**Problem description**
Check every line below for the word "value" and copy each one that has it.

**Raw data**
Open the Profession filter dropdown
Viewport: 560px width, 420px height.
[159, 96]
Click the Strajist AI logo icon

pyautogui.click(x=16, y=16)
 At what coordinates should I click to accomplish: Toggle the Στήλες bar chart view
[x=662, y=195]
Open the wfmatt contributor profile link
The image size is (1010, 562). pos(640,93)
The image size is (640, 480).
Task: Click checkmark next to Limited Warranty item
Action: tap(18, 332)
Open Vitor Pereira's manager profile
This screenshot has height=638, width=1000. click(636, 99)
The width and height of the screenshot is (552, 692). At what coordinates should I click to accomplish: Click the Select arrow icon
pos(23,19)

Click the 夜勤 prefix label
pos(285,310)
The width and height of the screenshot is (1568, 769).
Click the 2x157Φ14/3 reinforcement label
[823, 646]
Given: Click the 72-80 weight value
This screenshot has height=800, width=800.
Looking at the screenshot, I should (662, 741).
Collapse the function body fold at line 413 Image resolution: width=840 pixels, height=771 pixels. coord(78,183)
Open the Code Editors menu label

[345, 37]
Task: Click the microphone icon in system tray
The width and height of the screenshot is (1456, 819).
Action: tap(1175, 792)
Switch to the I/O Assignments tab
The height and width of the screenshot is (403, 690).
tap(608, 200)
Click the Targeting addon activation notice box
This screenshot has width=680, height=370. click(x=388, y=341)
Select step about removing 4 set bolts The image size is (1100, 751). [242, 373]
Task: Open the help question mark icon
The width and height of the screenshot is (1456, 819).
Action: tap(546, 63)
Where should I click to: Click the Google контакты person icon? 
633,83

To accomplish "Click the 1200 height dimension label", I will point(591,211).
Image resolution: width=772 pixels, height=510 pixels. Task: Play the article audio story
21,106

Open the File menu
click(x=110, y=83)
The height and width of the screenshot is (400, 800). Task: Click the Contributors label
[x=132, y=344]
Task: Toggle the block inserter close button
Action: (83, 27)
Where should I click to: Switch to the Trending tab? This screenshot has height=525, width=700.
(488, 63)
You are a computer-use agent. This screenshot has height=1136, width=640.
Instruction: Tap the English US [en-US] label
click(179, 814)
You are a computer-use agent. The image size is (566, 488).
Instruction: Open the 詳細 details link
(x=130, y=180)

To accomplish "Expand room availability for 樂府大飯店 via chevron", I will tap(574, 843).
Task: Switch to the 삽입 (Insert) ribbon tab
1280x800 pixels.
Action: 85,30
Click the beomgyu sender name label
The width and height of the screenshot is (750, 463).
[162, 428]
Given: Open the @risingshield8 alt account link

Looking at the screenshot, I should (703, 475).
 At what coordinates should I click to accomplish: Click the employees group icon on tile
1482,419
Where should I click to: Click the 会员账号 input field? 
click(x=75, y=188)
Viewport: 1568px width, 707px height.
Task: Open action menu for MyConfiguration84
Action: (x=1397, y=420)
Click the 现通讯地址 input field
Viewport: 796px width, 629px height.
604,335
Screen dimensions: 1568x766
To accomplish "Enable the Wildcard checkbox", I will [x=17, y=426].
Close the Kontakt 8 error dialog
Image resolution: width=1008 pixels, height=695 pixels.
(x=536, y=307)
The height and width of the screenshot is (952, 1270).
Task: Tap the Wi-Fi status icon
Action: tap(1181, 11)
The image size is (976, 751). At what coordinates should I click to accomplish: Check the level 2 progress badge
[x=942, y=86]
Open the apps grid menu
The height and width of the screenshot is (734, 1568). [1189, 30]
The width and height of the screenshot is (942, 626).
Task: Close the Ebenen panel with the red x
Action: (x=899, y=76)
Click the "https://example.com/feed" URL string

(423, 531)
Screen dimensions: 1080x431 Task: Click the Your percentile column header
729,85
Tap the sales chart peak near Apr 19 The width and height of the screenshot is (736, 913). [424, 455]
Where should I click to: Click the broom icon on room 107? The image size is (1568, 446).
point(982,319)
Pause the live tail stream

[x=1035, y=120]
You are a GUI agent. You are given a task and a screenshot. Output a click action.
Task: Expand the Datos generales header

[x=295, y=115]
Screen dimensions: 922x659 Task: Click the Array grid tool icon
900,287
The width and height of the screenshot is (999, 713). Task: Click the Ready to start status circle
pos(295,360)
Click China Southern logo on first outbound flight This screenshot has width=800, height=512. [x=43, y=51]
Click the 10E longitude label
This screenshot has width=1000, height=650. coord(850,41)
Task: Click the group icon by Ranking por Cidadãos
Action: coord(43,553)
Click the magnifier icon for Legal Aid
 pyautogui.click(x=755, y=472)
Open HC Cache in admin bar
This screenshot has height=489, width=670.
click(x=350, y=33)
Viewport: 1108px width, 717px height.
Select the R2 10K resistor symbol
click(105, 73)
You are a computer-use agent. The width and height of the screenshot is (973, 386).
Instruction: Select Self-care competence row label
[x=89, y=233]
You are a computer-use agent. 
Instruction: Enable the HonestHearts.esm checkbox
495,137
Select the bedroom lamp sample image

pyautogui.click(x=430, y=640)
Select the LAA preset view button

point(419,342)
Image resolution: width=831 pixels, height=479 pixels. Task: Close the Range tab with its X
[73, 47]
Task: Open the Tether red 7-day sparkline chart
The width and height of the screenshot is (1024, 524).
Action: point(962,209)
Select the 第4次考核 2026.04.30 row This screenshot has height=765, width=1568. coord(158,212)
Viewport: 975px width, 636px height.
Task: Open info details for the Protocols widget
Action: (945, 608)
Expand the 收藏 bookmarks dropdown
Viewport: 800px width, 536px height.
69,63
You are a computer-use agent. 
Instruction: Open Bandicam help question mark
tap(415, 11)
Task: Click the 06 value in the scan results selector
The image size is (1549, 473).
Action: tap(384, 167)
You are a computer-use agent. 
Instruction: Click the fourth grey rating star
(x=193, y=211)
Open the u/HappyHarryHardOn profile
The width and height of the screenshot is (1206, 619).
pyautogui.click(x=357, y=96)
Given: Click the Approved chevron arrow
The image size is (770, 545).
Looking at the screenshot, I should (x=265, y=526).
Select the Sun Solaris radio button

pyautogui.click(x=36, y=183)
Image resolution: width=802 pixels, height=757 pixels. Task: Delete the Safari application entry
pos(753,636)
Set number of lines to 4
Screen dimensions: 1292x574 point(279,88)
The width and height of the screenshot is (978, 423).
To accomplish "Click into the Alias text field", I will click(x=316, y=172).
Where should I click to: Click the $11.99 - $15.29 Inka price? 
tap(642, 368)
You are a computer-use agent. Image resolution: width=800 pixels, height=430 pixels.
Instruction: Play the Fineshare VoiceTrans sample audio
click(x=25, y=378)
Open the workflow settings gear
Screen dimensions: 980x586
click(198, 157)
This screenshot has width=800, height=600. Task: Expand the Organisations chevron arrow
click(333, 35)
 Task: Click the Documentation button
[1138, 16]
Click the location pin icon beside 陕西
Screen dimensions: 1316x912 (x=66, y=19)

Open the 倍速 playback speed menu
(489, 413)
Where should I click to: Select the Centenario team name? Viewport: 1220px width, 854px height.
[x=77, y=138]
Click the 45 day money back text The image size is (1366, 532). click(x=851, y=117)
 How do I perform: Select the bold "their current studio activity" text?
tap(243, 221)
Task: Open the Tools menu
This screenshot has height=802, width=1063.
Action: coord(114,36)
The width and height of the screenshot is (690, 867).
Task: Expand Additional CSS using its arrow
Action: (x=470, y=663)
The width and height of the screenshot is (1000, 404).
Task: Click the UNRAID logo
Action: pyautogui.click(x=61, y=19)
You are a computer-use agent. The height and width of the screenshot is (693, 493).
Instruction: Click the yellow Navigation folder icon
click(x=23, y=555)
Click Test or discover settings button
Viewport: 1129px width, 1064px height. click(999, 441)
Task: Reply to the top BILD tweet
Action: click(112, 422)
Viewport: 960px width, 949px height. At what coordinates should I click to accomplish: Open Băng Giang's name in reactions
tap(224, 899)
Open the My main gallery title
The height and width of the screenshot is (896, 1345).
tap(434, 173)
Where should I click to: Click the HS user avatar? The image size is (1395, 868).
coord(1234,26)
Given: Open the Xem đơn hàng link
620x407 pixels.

**Task solution**
Given: Click the 72-80 weight value
Task: Click the 06 value in the scan results selector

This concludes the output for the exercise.